Теперь восторженный рев раздался с той стороны, где стояли морские пехотинцы «Аквилы». Септимий развивал атаку, и центурион Вепрей отступал перед его непредсказуемыми выпадами. Действия Септимия, полагавшегося на свои боевые инстинкты, определял приобретенный на борту галеры опыт, и ответные действия Силана, который отчаянно пытался прервать атаку противника, стали беспорядочными. Сделав ложный выпад влево, Септимий неожиданно направил острие меча вверх, прямо в лицо Силану. Реакция центуриона была инстинктивной: не думая о последствиях, он поднял меч, парировав удар, но при этом открыл корпус.
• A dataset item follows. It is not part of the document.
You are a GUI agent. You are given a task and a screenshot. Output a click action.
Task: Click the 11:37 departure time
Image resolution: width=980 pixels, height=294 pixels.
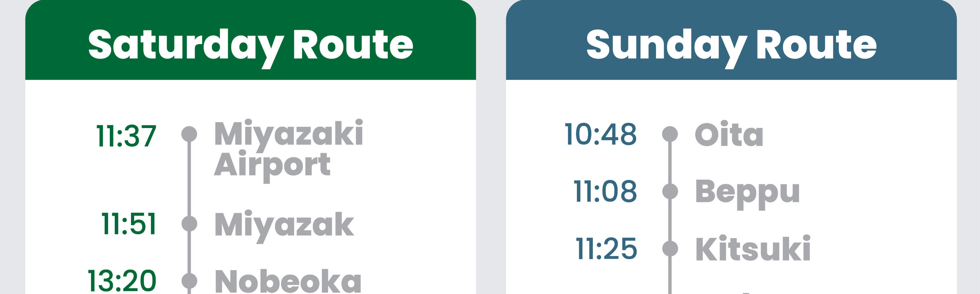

Воспользовавшись его ошибкой, Септимий круговым движением провел меч под рукой противника и повернулся всем корпусом, чтобы усилить удар, который должен был стать решающим. Плоское лезвие деревянного меча обрушилось на живот Силана с такой силой, что центурион задохнулся и, покачнувшись, опустился на четвереньки; меч выпал из его руки.
Септимий отступил от поверженного противника, повернулся к своим подчиненным и победоносно вскинул меч. Затем двинулся к ним, но был остановлен ладонью, которая легла на его плечо. Повернувшись, Септимий увидел перед собой центуриона. Силан стоял, скрючившись и держась рукой за живот.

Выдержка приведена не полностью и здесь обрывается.